Concentration result from Delta method

asymptoticsconcentration-of-measureinequalityprobability distributionsprobability theory

Let $X_1,X_2, \cdots$ be iid random variables with finite second moment.
Let $\bar{X_n} = (1/n)\sum_{i=1}^{n} X_i$ and $\bar{X^2_n} = (1/n)\sum_{i=1}^{n} X_i^2$.

Define $S_n = \bar{X^2_n} – (\bar{X_n})^2$. From Statistics literature (application of WLLN and continuous-mapping theorem), we know that $$ S_n \rightarrow^P E X_1^2 – (E X_1)^2 = Var(X_1). $$

Question: Can we get a concentration bound? That is, something like for some constant $c>0$ $$ Pr(|S_n – Var(X_1)| \geq \epsilon) \leq e^{-c \epsilon^2} $$ or $$ Pr(|S_n – Var(X_1)| \geq \frac{\sqrt{\log(n)}}{\sqrt{c}} ) \leq \frac{1}{n} ? $$

From this question thread, I am confident that the asymptotic rate is in fact $\sqrt{n}$ from Delta method. But I am not sure how to proceed with for getting a concentration bound.

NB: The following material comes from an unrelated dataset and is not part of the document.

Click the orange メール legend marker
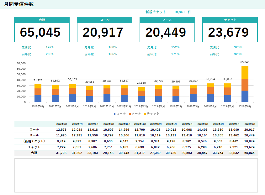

I'll be really grateful for any kind of help to address this!

Best Answer

You can get a bound from Markov's inequality, but that's about it. In particular, there is no hope of getting such a strong bound (which is called sub-Gaussian concentration) without much stronger assumptions than just two moments. To see why, suppose that X is a random variable for which $$\mathbb{P}(|X| > t) \leq e^{-ct^2}$$ holds for all $t>0$. Then, using the usual trick for computing moment estimates from tail estimates \begin{align*} \mathbb{E}[e^{\frac{c}{2}X^2}] &= 1 + \int_0^\infty c t e^{\frac{c}{2}t^2}\mathbb{P}(|X|>t)dt \\ &\leq 1+ \int_0^\infty c t e^{\frac{c}{2}t^2}e^{-ct^2} dt = 1+ \int_0^\infty c te^{-\frac{c}{2}t^2} dt <\infty. \end{align*}

Now, let $c>0$ be any number and suppose that the $X_i$ are i.i.d. Exponential(1) random variables. Note that these random variables are much nicer than typical random variables with 2 moments -- they have finite exponential moments for powers less than 1. Even with these nice random variables, this fails already when $n=2$: \begin{align*} \mathbb{E}[e^{\frac{c}{2} (S_2 - 1)^2}] &= \int_{0}^\infty \int_0^\infty e^{\frac{c}{2}\left[\frac{1}{2}(x^2+y^2) - (\frac{1}{2}(x+y))^2 -1 \right]^2} e^{-(x+y)}dxdy = \infty. \end{align*} The same computation works for all $n \geq 2$.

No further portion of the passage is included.